Last week I received a nice picture of my car parked in Camberwell Green, at 00:23, as I waited to collect my wife off a bus, rather than let her get a bus home from there herself.


Summons tells me I was parked on a Red Route. I e-mail my objections stating I was in a red route parking bay, and that there were plates saying the route operated between certain hours, and as it was half midnight, Unlikely that they were in operation.


Yesterday I got a letter back. Penalty cancelled "Due to lack of sufficien evidence" So, my question is this. IF there is now lack of sufficient evidence, wasn't that just a ticket issued in the hope I would just accept it?


Also, something people should remember is this. Issuing a ticket is a low cost affair. However, to then go through the process of looking into a ticket further, and dealing with a complaint costs the company money. So if there is the slightest doubt then there is a good chance they'll back down, as it's not worth persuing.


I worked for one of the utilities and if a person was in debt below a certain amount then it woudl be written off, as the cost of recovery was known. I woudl just like to add though. If you use something and don't pay for it, like leccie, or your phone, or gas then you're thieving scum. But this whole parking thing......some of it is just plain wrong. Last night, I saw a car getting a ticket outside Belaire House, at 10:45. Simply unbelievable!

Around near St Francis Estate, the traffic wardens had a big bonus time over that last year or so ticketing all the 5-a-siders that parked with wheels on the pavement. Given the width of the road, this was a sensible thing to do and kept the road clear. So now everyone parks 'properly', but the situation is now downright dangerous and clogs the whole road up on a blind bend. Brilliant traffic management. Not.

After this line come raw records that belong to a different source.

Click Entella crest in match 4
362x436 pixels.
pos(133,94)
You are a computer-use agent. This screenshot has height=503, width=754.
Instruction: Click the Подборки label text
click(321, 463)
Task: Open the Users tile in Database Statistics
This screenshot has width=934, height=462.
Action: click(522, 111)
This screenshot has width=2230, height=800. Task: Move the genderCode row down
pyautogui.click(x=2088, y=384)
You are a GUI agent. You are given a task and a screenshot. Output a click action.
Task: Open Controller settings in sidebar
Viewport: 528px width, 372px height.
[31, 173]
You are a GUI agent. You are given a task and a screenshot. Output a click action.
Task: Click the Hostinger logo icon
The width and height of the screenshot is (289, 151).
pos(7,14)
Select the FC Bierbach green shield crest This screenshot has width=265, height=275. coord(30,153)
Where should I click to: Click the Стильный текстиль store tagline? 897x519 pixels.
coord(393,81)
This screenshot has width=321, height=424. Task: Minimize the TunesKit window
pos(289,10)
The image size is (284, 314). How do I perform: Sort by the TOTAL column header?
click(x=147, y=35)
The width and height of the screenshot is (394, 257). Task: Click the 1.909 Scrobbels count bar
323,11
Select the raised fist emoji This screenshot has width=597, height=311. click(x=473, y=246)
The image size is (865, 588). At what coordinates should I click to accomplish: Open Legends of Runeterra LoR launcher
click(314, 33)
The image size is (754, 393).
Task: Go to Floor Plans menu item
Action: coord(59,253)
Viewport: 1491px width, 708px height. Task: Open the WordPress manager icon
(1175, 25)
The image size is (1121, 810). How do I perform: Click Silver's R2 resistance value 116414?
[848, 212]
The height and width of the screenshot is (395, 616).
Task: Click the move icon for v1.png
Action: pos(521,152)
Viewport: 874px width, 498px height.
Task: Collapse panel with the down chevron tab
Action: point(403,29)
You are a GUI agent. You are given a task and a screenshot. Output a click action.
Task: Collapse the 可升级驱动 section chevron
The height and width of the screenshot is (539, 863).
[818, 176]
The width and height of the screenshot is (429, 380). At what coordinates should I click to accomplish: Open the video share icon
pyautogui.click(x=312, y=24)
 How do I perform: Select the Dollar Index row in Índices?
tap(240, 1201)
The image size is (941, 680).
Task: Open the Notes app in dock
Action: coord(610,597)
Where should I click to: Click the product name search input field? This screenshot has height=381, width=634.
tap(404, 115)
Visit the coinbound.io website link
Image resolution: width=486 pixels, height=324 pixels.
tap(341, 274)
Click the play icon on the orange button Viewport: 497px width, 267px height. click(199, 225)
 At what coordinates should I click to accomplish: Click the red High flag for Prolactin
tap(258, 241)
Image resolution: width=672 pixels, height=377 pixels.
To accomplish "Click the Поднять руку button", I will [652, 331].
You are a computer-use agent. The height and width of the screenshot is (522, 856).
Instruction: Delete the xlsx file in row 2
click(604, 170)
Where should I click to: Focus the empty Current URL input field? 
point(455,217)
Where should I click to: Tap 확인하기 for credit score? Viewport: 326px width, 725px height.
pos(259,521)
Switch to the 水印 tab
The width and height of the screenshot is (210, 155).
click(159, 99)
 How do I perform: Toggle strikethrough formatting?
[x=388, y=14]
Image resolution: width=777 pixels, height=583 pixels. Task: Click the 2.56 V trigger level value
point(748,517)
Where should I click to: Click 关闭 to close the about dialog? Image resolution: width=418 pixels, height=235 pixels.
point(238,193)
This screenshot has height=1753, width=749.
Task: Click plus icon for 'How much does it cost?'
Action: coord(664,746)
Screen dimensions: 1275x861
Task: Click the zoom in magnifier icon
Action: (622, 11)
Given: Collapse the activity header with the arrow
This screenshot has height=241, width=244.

In reply to LostThePlot, the simple answer is to create a rule that says if you contest a ticket successfully the council pays *you* ?120 (or ?60 if they pay you within 14 days!). That cost could be passed onto the private firms running the wardens. The dodgy ticket problem would disappear overnight.


This will, of course, never happen...

There are definitely underhand and sneaky tricks going on with traffic control warderns/councils and I do have some sympathy with individuals caught up in Kafkaesque bureaucracy


But as stated the situation isn't going to get any better. Viewed objectively the real reason this attrition is going on is the increasing number of people owning vehicles - and I have yet to hear anybody explain how a city is going to accomodate ever more (and ever BIGGER at that) vehicles


So let's say the council stopped doing what it was doing and started being fair - where do people think we would be in 10 years time say? The road you live in, for example, will have more flats, with more cars needing parking on the same road - that space doesn't magic itself up whether you agree with controlled parking zones or not

"Yesterday I got a letter back. Penalty cancelled "Due to lack of sufficien evidence" So, my question is this. IF there is now lack of sufficient evidence, wasn't that just a ticket issued in the hope I would just accept it?"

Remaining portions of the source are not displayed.